## Records from a data source
Start of Block
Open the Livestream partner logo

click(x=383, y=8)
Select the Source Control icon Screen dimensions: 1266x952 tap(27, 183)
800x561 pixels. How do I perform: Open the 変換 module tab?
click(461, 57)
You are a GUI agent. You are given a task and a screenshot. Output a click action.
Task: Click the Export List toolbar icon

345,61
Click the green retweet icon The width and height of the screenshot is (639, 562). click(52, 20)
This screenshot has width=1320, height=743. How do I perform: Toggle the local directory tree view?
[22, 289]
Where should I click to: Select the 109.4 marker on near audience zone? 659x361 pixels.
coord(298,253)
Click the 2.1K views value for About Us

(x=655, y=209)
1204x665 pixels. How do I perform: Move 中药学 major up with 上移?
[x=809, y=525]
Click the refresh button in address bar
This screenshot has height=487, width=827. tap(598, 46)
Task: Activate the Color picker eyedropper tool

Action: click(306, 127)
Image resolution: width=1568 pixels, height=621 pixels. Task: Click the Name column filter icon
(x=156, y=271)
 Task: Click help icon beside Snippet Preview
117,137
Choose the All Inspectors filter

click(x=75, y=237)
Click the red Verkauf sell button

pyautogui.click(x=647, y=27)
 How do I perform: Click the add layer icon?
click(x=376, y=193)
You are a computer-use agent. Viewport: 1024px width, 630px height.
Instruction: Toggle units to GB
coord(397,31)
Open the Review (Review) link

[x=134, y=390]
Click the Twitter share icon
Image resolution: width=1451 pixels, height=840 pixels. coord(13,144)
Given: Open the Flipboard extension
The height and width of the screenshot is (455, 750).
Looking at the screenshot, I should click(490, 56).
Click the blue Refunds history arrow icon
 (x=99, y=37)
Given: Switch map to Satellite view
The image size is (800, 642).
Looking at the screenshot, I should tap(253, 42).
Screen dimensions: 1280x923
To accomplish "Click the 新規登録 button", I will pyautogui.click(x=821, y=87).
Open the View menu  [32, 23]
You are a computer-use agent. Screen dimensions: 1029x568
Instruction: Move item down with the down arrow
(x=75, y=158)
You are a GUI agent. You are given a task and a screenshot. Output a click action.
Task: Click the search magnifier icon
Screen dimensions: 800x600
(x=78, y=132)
End of Block
## Directions
Indicate how many lines in the records above contain the word "agent", giving only the number.

## Solution
4